Rewrite the records below, changing each "Where should I click to" to "Which spot should I click to" and leaving everything else unchanged.
* BEGIN DATA SUPPLIED *
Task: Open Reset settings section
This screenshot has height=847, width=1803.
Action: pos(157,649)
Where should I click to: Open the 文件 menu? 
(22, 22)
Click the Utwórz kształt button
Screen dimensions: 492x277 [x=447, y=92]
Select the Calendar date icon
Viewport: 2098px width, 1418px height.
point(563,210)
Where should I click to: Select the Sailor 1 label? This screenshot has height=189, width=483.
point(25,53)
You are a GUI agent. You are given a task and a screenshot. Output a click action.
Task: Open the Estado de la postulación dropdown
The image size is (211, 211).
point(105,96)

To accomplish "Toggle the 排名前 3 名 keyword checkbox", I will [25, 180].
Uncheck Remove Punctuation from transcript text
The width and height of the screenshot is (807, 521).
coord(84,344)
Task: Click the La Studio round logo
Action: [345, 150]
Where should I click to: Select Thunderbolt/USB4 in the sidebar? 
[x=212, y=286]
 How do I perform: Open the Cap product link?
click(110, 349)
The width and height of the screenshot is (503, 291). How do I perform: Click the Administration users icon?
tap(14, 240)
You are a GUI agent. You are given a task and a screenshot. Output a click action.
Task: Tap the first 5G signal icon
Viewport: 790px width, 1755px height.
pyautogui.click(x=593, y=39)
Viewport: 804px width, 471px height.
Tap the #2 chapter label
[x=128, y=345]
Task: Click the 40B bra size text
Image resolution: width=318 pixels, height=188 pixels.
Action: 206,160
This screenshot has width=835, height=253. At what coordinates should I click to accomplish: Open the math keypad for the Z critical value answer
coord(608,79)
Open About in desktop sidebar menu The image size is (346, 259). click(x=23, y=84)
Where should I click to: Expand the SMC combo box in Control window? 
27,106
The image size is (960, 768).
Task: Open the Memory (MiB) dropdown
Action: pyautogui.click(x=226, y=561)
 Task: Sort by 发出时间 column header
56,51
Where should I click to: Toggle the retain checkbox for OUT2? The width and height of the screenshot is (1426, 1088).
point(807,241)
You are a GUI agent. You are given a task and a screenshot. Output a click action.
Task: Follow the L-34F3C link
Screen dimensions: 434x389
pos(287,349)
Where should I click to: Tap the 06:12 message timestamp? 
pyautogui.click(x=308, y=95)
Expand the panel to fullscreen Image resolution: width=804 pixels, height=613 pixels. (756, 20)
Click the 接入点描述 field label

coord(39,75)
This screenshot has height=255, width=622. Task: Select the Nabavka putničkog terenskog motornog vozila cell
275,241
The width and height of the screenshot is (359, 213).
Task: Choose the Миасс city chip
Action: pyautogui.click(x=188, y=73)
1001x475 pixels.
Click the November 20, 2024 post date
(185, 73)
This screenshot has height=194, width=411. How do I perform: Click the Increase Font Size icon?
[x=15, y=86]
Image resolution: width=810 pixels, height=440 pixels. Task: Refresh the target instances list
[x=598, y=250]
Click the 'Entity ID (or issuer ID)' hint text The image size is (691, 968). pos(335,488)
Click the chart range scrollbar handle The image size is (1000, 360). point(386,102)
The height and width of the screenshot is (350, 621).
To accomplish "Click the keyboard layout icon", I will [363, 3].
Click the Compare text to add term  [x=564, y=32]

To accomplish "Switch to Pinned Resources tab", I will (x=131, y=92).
* END DATA SUPPLIED *
# SOLUTION FOR THIS PROBLEM
Task: Open Reset settings section
This screenshot has height=847, width=1803.
Action: pos(157,649)
Which spot should I click to: Open the 文件 menu? 
(22, 22)
Click the Utwórz kształt button
Screen dimensions: 492x277 [x=447, y=92]
Select the Calendar date icon
Viewport: 2098px width, 1418px height.
point(563,210)
Which spot should I click to: Select the Sailor 1 label? This screenshot has height=189, width=483.
point(25,53)
You are a GUI agent. You are given a task and a screenshot. Output a click action.
Task: Open the Estado de la postulación dropdown
The image size is (211, 211).
point(105,96)

To accomplish "Toggle the 排名前 3 名 keyword checkbox", I will [25, 180].
Uncheck Remove Punctuation from transcript text
The width and height of the screenshot is (807, 521).
coord(84,344)
Task: Click the La Studio round logo
Action: [345, 150]
Which spot should I click to: Select Thunderbolt/USB4 in the sidebar? 
[x=212, y=286]
 How do I perform: Open the Cap product link?
click(110, 349)
The width and height of the screenshot is (503, 291). How do I perform: Click the Administration users icon?
tap(14, 240)
You are a GUI agent. You are given a task and a screenshot. Output a click action.
Task: Tap the first 5G signal icon
Viewport: 790px width, 1755px height.
pyautogui.click(x=593, y=39)
Viewport: 804px width, 471px height.
Tap the #2 chapter label
[x=128, y=345]
Task: Click the 40B bra size text
Image resolution: width=318 pixels, height=188 pixels.
Action: 206,160
This screenshot has width=835, height=253. At what coordinates should I click to accomplish: Open the math keypad for the Z critical value answer
coord(608,79)
Open About in desktop sidebar menu The image size is (346, 259). click(x=23, y=84)
Which spot should I click to: Expand the SMC combo box in Control window? 
27,106
The image size is (960, 768).
Task: Open the Memory (MiB) dropdown
Action: pyautogui.click(x=226, y=561)
 Task: Sort by 发出时间 column header
56,51
Which spot should I click to: Toggle the retain checkbox for OUT2? The width and height of the screenshot is (1426, 1088).
point(807,241)
You are a GUI agent. You are given a task and a screenshot. Output a click action.
Task: Follow the L-34F3C link
Screen dimensions: 434x389
pos(287,349)
Which spot should I click to: Tap the 06:12 message timestamp? 
pyautogui.click(x=308, y=95)
Expand the panel to fullscreen Image resolution: width=804 pixels, height=613 pixels. (756, 20)
Click the 接入点描述 field label

coord(39,75)
This screenshot has height=255, width=622. Task: Select the Nabavka putničkog terenskog motornog vozila cell
275,241
The width and height of the screenshot is (359, 213).
Task: Choose the Миасс city chip
Action: pyautogui.click(x=188, y=73)
1001x475 pixels.
Click the November 20, 2024 post date
(185, 73)
This screenshot has height=194, width=411. How do I perform: Click the Increase Font Size icon?
[x=15, y=86]
Image resolution: width=810 pixels, height=440 pixels. Task: Refresh the target instances list
[x=598, y=250]
Click the 'Entity ID (or issuer ID)' hint text The image size is (691, 968). pos(335,488)
Click the chart range scrollbar handle The image size is (1000, 360). point(386,102)
The height and width of the screenshot is (350, 621).
To accomplish "Click the keyboard layout icon", I will [363, 3].
Click the Compare text to add term  [x=564, y=32]

To accomplish "Switch to Pinned Resources tab", I will (x=131, y=92).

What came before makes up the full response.